Floyd will love the anti-Blair angle as well, no doubt.

QE Harold Flair
27-02-2016, 01:20 PM
Doesn't surprise me at all.

Lewis
27-02-2016, 02:38 PM
British troops were mired in Iraq, where they were daily being shot at and bombed. But in his three-and-a-half years as head of the Navy and Marines, Admiral Sir Alan West had never been invited to Downing Street. ‘If I’d been a member of a pop group, I would have been invited,’ he said, stung by Blair’s refusal to engage with him as an individual. Then he had an unexpected summons from Cherie. But when West arrived, she had just one request: she wanted personally to launch a ship. Cornered, the admiral said he would look into it.

Twelve Type 45 destroyers had been commissioned in 1998 — but West knew that the government wanted to cut the number to eight. So he wrote to Downing Street, saying that Cherie had been nominated to launch the 12th ship. As West had intended, Cherie’s desire to christen it with a bottle of champagne was never fulfilled — because the destroyer was never built.

Horrendous woman. I bet her and 'Hillary' had some amazing conversations.

GS
27-02-2016, 03:18 PM
(Nine years later, a report by the Migration Advisory Committee found that 23 British workers had been displaced for every 100 foreign-born workers employed here.)

That's quite an interesting fact, I think. It does not demonstrate the wider social impact of uncontrolled immigration, which would continue under EU membership.

Lewis
27-02-2016, 11:30 PM
703702698357616640

Gove. GoveGoveGoveGove...

GS
27-02-2016, 11:32 PM
Gove would be better at dissecting the arguments, but Boris would probably be "the people's choice" and more liable to convince waverers. Fuck knows. Hannan would be good too. Just keep Farage completely the fuck away from anything.

Jimmy Floyd
27-02-2016, 11:43 PM
Gove would absolutely demolish him (or any leading politician) in a debate about anything. A Boris v Cameron debate is just two posh boys arguing about who gets first serve in that afternoon's game of whiff whaff.

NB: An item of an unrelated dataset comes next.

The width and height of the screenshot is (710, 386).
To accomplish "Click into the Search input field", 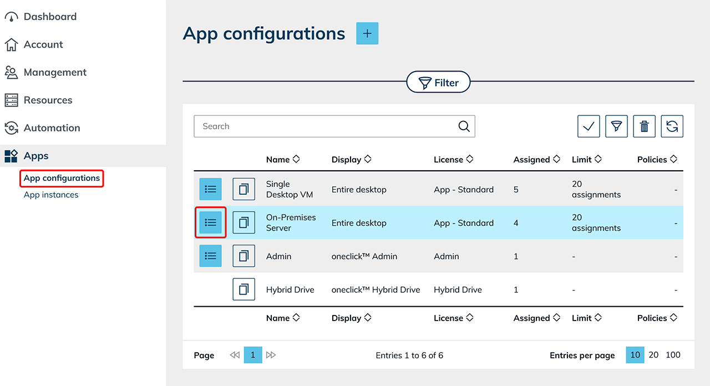I will pos(327,126).
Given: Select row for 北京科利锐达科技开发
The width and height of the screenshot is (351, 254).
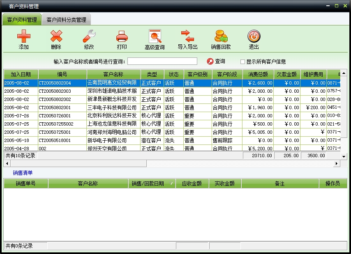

It will be quality either way because it will basically entrench the Conservatives as The Natural Party of Government™.

GS
27-02-2016, 11:48 PM
There was a poll recently where something like 38% of respondents had an unfavourable view of Gove, compared to 9% favourable. Granted that means there's over one in two who don't have an opinion, but you suspect it's less about policy and more about personality in these debate settings. I do agree though - Gove would be better if it was a policy-centric debate. Boris may be better if you're trying to get people 'on board'. Fuck knows.

Jimmy Floyd
28-02-2016, 12:03 AM
Boris in debates (he's done plenty for the London mayoralty) is pretty woeful. He just drops in some Hugh Grant 'well, I, well' patter, throws in a classical reference or an extended metaphor, and then calls his opponent a wet sponge cake and their arguments piffle. It's not exactly going to have people racing to the polling stations to take us out of the EU.